In an attempt to use pdfsizeopt to find a "normalized" or "canonical" representation of PDF files for potential deduplication during backups (or even for the sake of privacy), it would be nice if pdfsizeopt allowed one to also remove metadata such as the user customizable fields that appear when pdfinfo is invoked with a PDF file like:
Title: The bytefield package
Subject: Protocol diagrams for LaTeX
Keywords: bits, bytes, bit fields, communication, network protocol diagrams, LaTeX2e, memory maps
Author: Scott Pakin <scott+bf@pakin.org>
Creator: LaTeX with hyperref package
Producer: pdfTeX-1.40.10
CreationDate: Sun Sep 2 13:50:50 2012
ModDate: Sun Sep 2 13:50:50 2012
Tagged: no
Pages: 48
Encrypted: no
Page size: 612 x 792 pts (letter)
File size: 724524 bytes
Optimized: yes
PDF version: 1.4
Especially the dates. When would this "normalization" be desirable?
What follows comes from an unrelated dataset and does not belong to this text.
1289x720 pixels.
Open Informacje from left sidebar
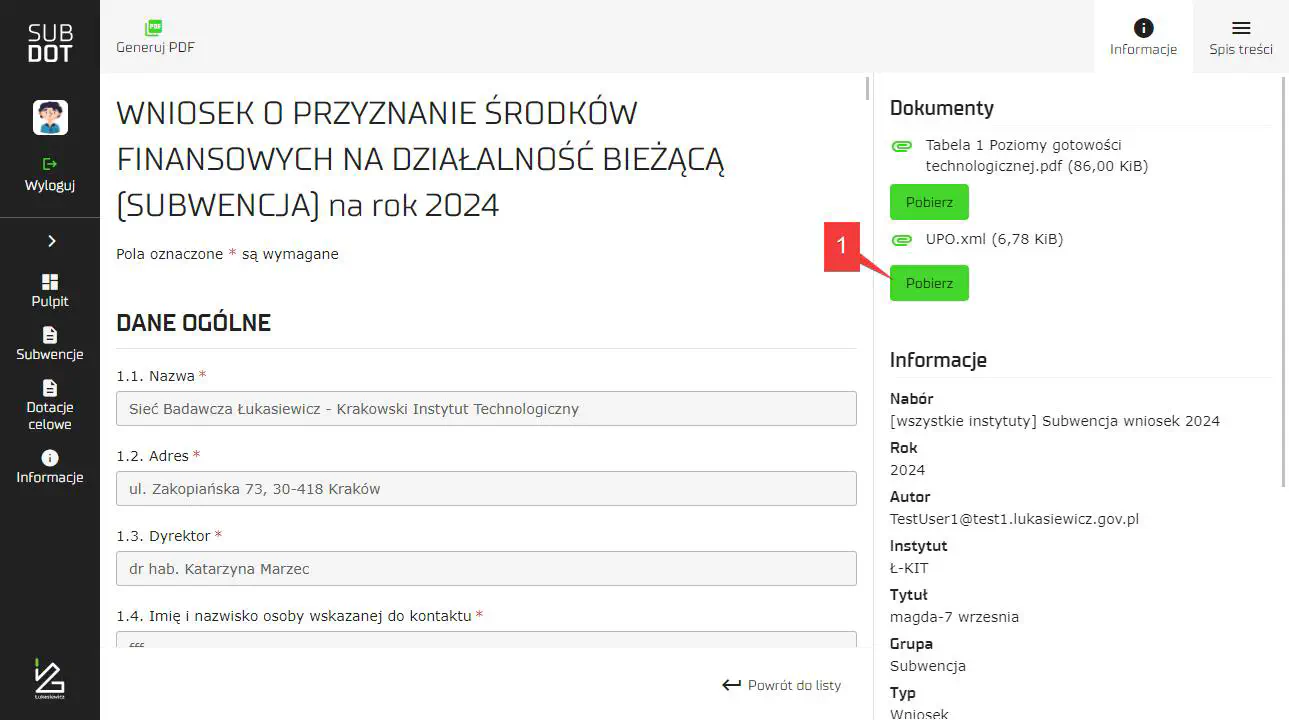50,467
For instance, I sometimes (actually, frequently) find PS files, download them (perhaps in multiple computers, when I have to stop what I am reading and have to unse another computer) which I happen to convert to PDF since not all environments that I use may have an adequate PS reader.
When I want to backup things, it would be nice to be able to run a program like hardlink, or fdupes, or rdfind, or duff etc. to choose which copies I keep and which copies I don't.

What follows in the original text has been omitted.